*WHAT THE TASK REQUIRES*
Return the line containing "Task: View the 90 likes list" and all lines after it exactly; stop at the end of the material.

───── EXERCISE INPUTS

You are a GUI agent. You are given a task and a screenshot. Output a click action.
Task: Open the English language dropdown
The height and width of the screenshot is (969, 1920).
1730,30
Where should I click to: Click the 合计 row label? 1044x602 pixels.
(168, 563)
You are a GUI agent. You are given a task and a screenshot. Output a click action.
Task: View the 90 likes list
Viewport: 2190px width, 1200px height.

──────────

*ANSWER FOR THE TASK*
Task: View the 90 likes list
Viewport: 2190px width, 1200px height.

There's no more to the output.